____ Material for this task

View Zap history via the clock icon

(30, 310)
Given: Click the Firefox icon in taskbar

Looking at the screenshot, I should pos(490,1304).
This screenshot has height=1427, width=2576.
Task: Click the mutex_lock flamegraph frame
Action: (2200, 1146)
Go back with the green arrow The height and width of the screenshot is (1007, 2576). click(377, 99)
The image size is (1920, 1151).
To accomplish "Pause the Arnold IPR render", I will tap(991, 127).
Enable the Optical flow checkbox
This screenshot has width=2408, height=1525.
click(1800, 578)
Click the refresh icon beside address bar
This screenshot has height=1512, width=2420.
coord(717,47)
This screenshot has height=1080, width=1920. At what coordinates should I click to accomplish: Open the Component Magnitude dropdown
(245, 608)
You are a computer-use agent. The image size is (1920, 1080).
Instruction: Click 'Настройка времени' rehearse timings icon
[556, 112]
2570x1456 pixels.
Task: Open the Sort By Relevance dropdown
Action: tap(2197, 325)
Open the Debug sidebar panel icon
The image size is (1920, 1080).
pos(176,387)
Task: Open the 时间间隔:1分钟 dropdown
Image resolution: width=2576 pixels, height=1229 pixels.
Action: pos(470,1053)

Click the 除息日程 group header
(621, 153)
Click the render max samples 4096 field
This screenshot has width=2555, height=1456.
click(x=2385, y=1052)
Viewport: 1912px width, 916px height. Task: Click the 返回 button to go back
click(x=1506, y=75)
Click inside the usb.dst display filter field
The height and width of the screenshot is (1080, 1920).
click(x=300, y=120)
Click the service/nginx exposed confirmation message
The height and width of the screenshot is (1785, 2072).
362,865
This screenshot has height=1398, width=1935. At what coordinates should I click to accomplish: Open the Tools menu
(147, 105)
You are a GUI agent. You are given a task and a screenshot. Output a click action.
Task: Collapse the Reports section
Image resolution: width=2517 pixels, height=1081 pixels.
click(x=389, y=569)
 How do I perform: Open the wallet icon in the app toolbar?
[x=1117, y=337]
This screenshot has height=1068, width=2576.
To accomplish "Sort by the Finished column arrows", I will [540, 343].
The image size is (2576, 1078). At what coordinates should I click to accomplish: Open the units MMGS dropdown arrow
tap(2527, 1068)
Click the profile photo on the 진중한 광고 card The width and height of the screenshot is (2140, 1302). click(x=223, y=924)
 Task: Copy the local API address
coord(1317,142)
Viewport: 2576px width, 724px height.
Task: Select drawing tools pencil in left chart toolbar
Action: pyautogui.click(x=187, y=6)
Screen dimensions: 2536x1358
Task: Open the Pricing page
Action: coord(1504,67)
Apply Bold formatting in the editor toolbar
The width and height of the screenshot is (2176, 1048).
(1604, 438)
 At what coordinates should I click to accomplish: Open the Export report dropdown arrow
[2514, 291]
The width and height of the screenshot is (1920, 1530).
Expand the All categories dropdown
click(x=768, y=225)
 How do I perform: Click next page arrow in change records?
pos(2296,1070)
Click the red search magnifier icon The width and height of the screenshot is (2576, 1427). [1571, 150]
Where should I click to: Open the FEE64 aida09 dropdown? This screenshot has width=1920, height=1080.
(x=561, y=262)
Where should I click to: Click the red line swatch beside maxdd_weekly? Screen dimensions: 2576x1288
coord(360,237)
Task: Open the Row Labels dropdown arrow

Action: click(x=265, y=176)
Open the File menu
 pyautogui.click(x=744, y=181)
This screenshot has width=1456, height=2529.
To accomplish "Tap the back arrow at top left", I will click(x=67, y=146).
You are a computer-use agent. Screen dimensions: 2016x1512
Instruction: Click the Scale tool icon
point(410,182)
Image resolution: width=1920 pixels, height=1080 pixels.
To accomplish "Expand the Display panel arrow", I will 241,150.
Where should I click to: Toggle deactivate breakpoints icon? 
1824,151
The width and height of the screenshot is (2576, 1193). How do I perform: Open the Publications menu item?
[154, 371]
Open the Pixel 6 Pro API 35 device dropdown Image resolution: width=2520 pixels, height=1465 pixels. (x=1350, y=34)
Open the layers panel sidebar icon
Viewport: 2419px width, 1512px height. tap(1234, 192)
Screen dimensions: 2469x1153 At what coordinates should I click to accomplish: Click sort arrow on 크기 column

________

## Brief
All entries must be given again exactly.

## Solution for this problem
View Zap history via the clock icon

(30, 310)
Given: Click the Firefox icon in taskbar

Looking at the screenshot, I should pos(490,1304).
This screenshot has height=1427, width=2576.
Task: Click the mutex_lock flamegraph frame
Action: (2200, 1146)
Go back with the green arrow The height and width of the screenshot is (1007, 2576). click(377, 99)
The image size is (1920, 1151).
To accomplish "Pause the Arnold IPR render", I will tap(991, 127).
Enable the Optical flow checkbox
This screenshot has width=2408, height=1525.
click(1800, 578)
Click the refresh icon beside address bar
This screenshot has height=1512, width=2420.
coord(717,47)
This screenshot has height=1080, width=1920. At what coordinates should I click to accomplish: Open the Component Magnitude dropdown
(245, 608)
You are a computer-use agent. The image size is (1920, 1080).
Instruction: Click 'Настройка времени' rehearse timings icon
[556, 112]
2570x1456 pixels.
Task: Open the Sort By Relevance dropdown
Action: tap(2197, 325)
Open the Debug sidebar panel icon
The image size is (1920, 1080).
pos(176,387)
Task: Open the 时间间隔:1分钟 dropdown
Image resolution: width=2576 pixels, height=1229 pixels.
Action: pos(470,1053)

Click the 除息日程 group header
(621, 153)
Click the render max samples 4096 field
This screenshot has width=2555, height=1456.
click(x=2385, y=1052)
Viewport: 1912px width, 916px height. Task: Click the 返回 button to go back
click(x=1506, y=75)
Click inside the usb.dst display filter field
The height and width of the screenshot is (1080, 1920).
click(x=300, y=120)
Click the service/nginx exposed confirmation message
The height and width of the screenshot is (1785, 2072).
362,865
This screenshot has height=1398, width=1935. At what coordinates should I click to accomplish: Open the Tools menu
(147, 105)
You are a GUI agent. You are given a task and a screenshot. Output a click action.
Task: Collapse the Reports section
Image resolution: width=2517 pixels, height=1081 pixels.
click(x=389, y=569)
 How do I perform: Open the wallet icon in the app toolbar?
[x=1117, y=337]
This screenshot has height=1068, width=2576.
To accomplish "Sort by the Finished column arrows", I will [540, 343].
The image size is (2576, 1078). At what coordinates should I click to accomplish: Open the units MMGS dropdown arrow
tap(2527, 1068)
Click the profile photo on the 진중한 광고 card The width and height of the screenshot is (2140, 1302). click(x=223, y=924)
 Task: Copy the local API address
coord(1317,142)
Viewport: 2576px width, 724px height.
Task: Select drawing tools pencil in left chart toolbar
Action: pyautogui.click(x=187, y=6)
Screen dimensions: 2536x1358
Task: Open the Pricing page
Action: coord(1504,67)
Apply Bold formatting in the editor toolbar
The width and height of the screenshot is (2176, 1048).
(1604, 438)
 At what coordinates should I click to accomplish: Open the Export report dropdown arrow
[2514, 291]
The width and height of the screenshot is (1920, 1530).
Expand the All categories dropdown
click(x=768, y=225)
 How do I perform: Click next page arrow in change records?
pos(2296,1070)
Click the red search magnifier icon The width and height of the screenshot is (2576, 1427). [1571, 150]
Where should I click to: Open the FEE64 aida09 dropdown? This screenshot has width=1920, height=1080.
(x=561, y=262)
Where should I click to: Click the red line swatch beside maxdd_weekly? Screen dimensions: 2576x1288
coord(360,237)
Task: Open the Row Labels dropdown arrow

Action: click(x=265, y=176)
Open the File menu
 pyautogui.click(x=744, y=181)
This screenshot has width=1456, height=2529.
To accomplish "Tap the back arrow at top left", I will click(x=67, y=146).
You are a computer-use agent. Screen dimensions: 2016x1512
Instruction: Click the Scale tool icon
point(410,182)
Image resolution: width=1920 pixels, height=1080 pixels.
To accomplish "Expand the Display panel arrow", I will 241,150.
Where should I click to: Toggle deactivate breakpoints icon? 
1824,151
The width and height of the screenshot is (2576, 1193). How do I perform: Open the Publications menu item?
[154, 371]
Open the Pixel 6 Pro API 35 device dropdown Image resolution: width=2520 pixels, height=1465 pixels. (x=1350, y=34)
Open the layers panel sidebar icon
Viewport: 2419px width, 1512px height. tap(1234, 192)
Screen dimensions: 2469x1153 At what coordinates should I click to accomplish: Click sort arrow on 크기 column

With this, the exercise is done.